People with SCID due to ADA deficiency are unable to fight off most types of infections, including bacterial, viral and fungal infections. ... Currently, the most effective treatment is transplantation of blood-forming stem cells from the bone marrow of a healthy brother or sister of the person with ADA deficiency.

As we know ADA deficiency leads to many immunological complications..
This can be treated by Bone Marrow Transplantation,
Injection of ADA Enzyme, Introduction of Lymphocytes with ADA ..
But all these are temporary treatments which just help in overcoming severe difficulties..
But by replacing the non functional ADA gene in the embryo with a functional ADA gene it will be a permanant cure...
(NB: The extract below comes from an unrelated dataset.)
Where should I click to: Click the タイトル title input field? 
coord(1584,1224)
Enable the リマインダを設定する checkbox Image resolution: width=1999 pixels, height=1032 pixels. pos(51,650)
Challenges of Bone Marrow Transplantation in ADA Deficiency
ADA deficiency is a genetic disorder that results in a lack of the enzyme adenosine deaminase, leading to a compromised immune system. Bone marrow transplantation is a common treatment for genetic disorders like ADA deficiency, but it poses challenges in effectively curing the disease.

Immunological Challenges
- In ADA deficiency, the immune system is severely compromised, making the patient susceptible to infections. This weakened immune system can complicate the success of a bone marrow transplant.
- The recipient's immune system may reject the transplanted bone marrow, leading to graft-versus-host disease, a potentially life-threatening complication.

Limited Success Rate
- Bone marrow transplantation for ADA deficiency has shown limited success rates in clinical trials. The efficacy of the treatment may vary depending on the patient's condition and overall health.
- The success of a bone marrow transplant in ADA deficiency is also influenced by the availability of a suitable donor, as finding a matching donor can be challenging.

Alternative Treatments
- Due to the limitations and risks associated with bone marrow transplantation, alternative treatments have been explored for ADA deficiency. Gene therapy is one such approach that aims to replace the defective ADA gene with a functional one.
- Gene therapy for ADA deficiency has shown promising results in clinical trials, offering a potentially more effective and safer treatment option compared to bone marrow transplantation.
In conclusion, while bone marrow transplantation remains a viable treatment option for ADA deficiency, it presents challenges related to immunological complications, limited success rates, and availability of suitable donors. Gene therapy emerges as a promising alternative with the potential to provide a more effective and safer cure for ADA deficiency.